--- START ---

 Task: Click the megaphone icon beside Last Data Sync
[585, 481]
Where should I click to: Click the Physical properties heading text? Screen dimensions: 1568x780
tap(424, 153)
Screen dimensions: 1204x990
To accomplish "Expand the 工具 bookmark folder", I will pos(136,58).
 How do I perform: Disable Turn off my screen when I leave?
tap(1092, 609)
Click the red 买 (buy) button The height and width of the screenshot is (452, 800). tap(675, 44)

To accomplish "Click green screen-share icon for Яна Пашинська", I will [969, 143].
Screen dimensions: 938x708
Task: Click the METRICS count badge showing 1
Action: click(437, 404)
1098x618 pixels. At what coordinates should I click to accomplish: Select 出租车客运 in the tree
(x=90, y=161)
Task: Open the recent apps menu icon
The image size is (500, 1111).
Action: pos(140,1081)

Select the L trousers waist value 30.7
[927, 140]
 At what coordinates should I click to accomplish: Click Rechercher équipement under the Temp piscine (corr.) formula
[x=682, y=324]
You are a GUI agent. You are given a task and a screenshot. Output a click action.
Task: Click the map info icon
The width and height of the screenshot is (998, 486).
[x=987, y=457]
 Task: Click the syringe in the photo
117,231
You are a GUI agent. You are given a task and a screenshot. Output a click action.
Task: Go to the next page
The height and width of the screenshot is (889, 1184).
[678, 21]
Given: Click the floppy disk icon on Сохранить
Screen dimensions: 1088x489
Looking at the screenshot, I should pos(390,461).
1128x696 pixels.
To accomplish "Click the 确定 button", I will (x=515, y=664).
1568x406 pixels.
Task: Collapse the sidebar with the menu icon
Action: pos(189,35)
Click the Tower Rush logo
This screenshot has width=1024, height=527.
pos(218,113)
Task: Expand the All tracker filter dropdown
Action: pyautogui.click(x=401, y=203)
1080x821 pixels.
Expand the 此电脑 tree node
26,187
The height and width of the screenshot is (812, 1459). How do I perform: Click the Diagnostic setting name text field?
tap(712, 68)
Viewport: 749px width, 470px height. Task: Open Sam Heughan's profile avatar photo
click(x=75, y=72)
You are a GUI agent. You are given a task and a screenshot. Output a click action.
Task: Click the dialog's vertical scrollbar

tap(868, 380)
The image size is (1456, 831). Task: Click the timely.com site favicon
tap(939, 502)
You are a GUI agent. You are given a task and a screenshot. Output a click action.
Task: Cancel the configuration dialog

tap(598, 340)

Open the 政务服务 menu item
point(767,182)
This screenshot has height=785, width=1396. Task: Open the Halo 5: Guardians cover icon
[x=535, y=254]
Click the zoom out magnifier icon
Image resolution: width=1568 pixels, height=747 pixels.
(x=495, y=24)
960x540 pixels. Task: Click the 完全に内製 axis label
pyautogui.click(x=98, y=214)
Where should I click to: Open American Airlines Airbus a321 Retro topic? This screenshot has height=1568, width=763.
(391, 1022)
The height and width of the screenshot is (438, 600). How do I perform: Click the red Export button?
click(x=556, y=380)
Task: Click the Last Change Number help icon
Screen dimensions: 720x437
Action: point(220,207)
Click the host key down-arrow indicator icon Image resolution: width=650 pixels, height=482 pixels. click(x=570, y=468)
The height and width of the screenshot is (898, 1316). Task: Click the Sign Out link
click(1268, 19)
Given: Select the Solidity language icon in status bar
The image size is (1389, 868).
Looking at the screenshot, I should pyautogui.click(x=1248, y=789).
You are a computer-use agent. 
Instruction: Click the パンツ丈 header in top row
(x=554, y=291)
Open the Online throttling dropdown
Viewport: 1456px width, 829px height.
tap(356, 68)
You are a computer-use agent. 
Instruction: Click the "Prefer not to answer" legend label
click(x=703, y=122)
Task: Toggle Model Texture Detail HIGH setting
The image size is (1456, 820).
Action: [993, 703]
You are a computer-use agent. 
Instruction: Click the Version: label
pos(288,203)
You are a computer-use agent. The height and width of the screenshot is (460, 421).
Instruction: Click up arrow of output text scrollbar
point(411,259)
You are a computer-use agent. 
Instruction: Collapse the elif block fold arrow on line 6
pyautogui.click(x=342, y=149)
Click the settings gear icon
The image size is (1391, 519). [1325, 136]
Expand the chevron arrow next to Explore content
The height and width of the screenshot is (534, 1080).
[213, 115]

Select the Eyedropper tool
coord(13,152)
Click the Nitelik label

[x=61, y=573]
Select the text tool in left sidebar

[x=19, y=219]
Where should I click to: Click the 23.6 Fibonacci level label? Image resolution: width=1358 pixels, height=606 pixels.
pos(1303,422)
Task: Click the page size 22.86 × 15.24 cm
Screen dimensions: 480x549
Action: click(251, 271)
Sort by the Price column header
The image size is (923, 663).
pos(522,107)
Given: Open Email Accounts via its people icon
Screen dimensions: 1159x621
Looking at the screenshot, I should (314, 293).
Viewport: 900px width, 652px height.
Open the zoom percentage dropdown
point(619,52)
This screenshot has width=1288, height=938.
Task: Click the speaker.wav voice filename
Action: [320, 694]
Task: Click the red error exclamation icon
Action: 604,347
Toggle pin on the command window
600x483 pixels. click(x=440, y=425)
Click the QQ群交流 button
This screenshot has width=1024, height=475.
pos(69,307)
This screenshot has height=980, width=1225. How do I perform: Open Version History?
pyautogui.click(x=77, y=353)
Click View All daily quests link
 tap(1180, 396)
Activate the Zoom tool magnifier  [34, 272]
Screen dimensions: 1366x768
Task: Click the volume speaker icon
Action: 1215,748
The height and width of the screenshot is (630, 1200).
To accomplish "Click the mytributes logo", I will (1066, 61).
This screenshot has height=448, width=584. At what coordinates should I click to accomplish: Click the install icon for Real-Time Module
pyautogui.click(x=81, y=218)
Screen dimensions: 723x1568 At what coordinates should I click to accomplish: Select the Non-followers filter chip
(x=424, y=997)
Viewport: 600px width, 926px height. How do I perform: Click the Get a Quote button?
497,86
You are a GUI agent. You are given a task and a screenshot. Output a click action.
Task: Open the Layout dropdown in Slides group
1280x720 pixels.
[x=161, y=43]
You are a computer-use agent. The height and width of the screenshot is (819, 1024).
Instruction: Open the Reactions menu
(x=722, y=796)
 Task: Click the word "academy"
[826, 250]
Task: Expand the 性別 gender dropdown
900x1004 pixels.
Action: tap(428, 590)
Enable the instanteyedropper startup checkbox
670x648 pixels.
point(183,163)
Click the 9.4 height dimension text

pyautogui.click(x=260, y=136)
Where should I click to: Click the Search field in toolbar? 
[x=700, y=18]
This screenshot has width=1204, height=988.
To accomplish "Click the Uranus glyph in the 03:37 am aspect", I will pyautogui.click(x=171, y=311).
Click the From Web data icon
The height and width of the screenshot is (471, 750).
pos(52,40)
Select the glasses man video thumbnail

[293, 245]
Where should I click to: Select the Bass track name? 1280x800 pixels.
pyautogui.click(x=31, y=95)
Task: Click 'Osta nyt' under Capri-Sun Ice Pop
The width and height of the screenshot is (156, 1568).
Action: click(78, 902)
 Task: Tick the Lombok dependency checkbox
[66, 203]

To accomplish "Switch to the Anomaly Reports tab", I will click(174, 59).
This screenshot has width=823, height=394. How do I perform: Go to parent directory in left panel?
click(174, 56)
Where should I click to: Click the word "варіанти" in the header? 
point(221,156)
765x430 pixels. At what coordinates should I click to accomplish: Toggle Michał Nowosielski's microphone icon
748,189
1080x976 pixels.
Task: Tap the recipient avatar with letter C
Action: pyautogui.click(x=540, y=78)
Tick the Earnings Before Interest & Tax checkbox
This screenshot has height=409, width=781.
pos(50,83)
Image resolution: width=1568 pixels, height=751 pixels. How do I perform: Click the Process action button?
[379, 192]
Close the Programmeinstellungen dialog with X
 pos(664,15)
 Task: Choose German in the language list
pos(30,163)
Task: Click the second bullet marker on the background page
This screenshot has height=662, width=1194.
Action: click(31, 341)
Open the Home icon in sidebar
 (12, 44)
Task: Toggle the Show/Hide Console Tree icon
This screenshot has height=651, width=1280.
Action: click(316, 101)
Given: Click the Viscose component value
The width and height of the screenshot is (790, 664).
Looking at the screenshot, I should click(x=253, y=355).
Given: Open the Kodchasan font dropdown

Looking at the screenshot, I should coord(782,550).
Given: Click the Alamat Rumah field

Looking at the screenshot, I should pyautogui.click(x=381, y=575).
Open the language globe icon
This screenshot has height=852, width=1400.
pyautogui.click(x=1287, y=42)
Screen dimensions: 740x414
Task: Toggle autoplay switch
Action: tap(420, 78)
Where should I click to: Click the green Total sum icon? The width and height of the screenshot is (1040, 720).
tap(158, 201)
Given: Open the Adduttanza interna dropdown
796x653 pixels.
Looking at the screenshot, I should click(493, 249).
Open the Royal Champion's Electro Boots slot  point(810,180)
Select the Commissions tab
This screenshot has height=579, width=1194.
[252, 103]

--- END ---

Go through the preceding material and copy each line that has the word "page".

Worked solution:
Task: Go to the next page
Task: Click the page size 22.86 × 15.24 cm
Task: Click the second bullet marker on the background page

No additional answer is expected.